> [Document excerpt]

════

Music carries memories for us all.
I think that’s why my generation, and my mom’s generation, and my grandma’s generation, and all the generations dating back to the very first moment a person touched lips with an instrument—or what would one day become known as an instrument—are attracted to song. Music is organized chaos—it’s orderly noise that makes you stop what you’re doing and feel something. And I, like all my predecessors and peers, am desperate for a feeling.
The first time I heard—I mean really heard— Clair de Lune, L. 32 was on an overcast Thursday afternoon in Amsterdam. I walked through the galleries of the Van Gogh Museum, moved by masterpieces in the forms of texture and sound. Debussy’s delicate lullaby seemed to call Van Gogh’s paintings to life.
The climax of the song bursts forth as I set eyes on Sunflowers (1889), Van Gogh’s great treasure. In high school, I attempted a recreation of the painting with oil pastels, and it hangs downstairs in my mother’s basement. I never imagined I would see the real thing.
Amsterdam didn’t make much sense to me at first. It seems like the kind of place misfits aligned in their quirky escape from reality and closure, the sort of city where English was almost nobody’s first language, yet everyone used it to establish common ground. Many places in Europe are like this, it seems, but none quite like Amsterdam.
The city is notorious for acting as a beacon of debauchery and sin, with the Red Light District up and running again post-COVID-19 and a Coffee Shop on every corner (after repeatedly complaining about their bland signs, a friend gently explained that “coffee” didn’t refer to anything resembling a dark roast). After receiving a stern warning from our cab driver in Ireland about the importance of avoiding edibles in Amsterdam, my thrill for the destination began to wane. And yet, drugs, sex, and alcohol cannot be Amsterdam’s sole charms.
So few make it to the cultural, historical, and aesthetic side of the city. There is, of course, the Van Gogh Museum (whose collection, disappointingly, does not include Starry Night (1889)—we can thank the Museum of Modern Art in NYC for that) and the Rijksmuseum (housing some of the most beautiful art and history collections from Van Gogh, Vermeer, and Rembrandt). Historically, Amsterdam is perhaps most renowned for being the home of the Anne Frank House, whose diary from the Holocaust has impacted millions of lives since its publication in 1947. Amsterdam’s beauty is unparalleled and wildly diverse; the canals in the city’s center glimmer reflections of skinny buildings with oblong roofs. If one desired to catch a breath of fresh air, it’s rather convenient to catch the bus (or cycle, if you’re feeling ambitious) to the Keukenhof Tulip Fields, whose flora bloom in full color in April and May.
There is a rhythm to the city. There are more cyclers than cars, the multicolored bicycles stacked nose-to-nose on nearly every street corner, yet they manage to make it through the day without crashing into trams and pedestrians (mostly). People are constantly rushing in and out of Amsterdam Centraal, departing abroad or drinking in the fresh air of a new adventure.
Amsterdam’s architecture is reminiscent of a Wes Anderson film, bricks colored brown or blue or maroon or honeysuckle, the pointed rooftops jutting against a gray skyline in balanced harmony. The buildings hold a melody of their own, dancing across the horizon, the sunset coloring their muted paint into vibrant tones.

════

> [Data shown]
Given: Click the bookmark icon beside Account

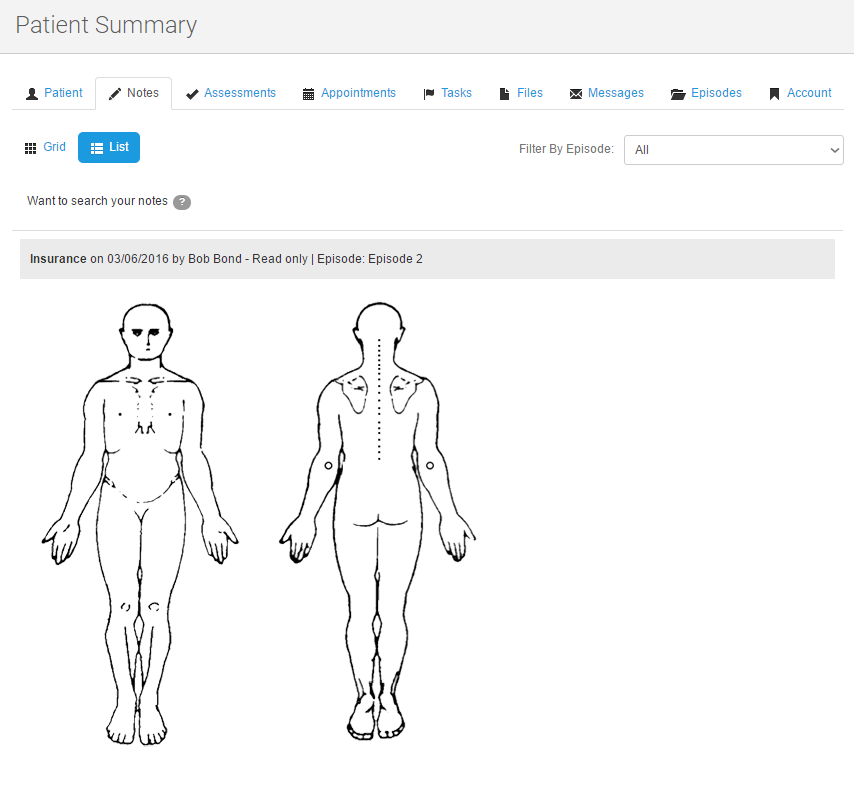Looking at the screenshot, I should (x=774, y=94).
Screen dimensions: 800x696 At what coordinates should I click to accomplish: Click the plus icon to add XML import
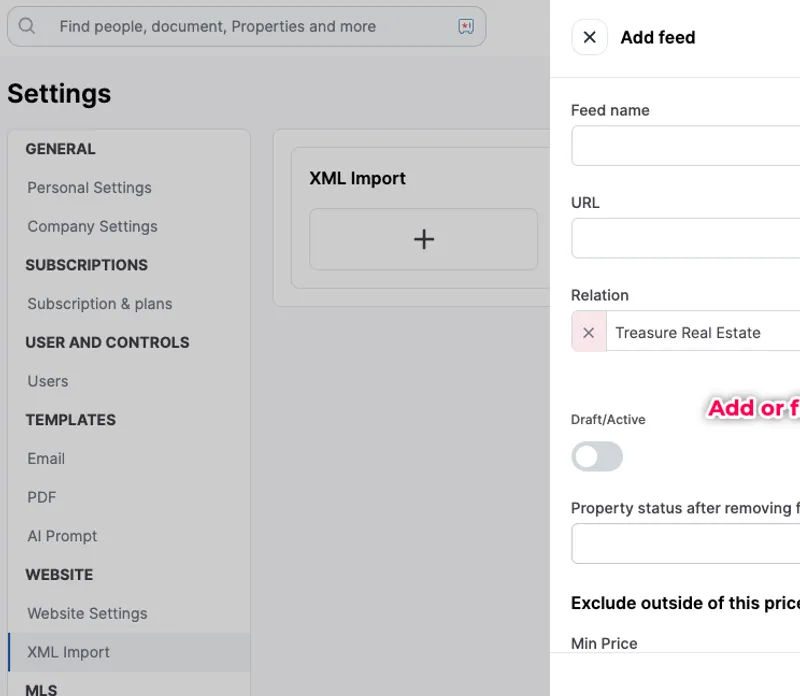[424, 239]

════

> [Tasks]
1) Take the Amsterdam essay passage from "Amsterdam didn’t make" up to and including "quite like Amsterdam." and write it out again with "common ground" changed to "shared footing".
2) Decide whether each statement agrees with the Amsterdam essay. Answer yes or no, and quote the words of the essay that settle it.
(a) The writer first truly heard Clair de Lune in Amsterdam.
(b) The Van Gogh Museum's collection includes Starry Night.
(c) The Keukenhof Tulip Fields bloom in June.
3) List every color the Amsterdam essay gives for the city's bricks.

> [Responses by item number]
1)
Amsterdam didn’t make much sense to me at first. It seems like the kind of place misfits aligned in their quirky escape from reality and closure, the sort of city where English was almost nobody’s first language, yet everyone used it to establish shared footing. Many places in Europe are like this, it seems, but none quite like Amsterdam.

2)
(a) Yes: "was on an overcast Thursday afternoon in Amsterdam"
(b) No: "does not include Starry Night (1889)"
(c) No: "bloom in full color in April and May"

3) brown, blue, maroon, honeysuckle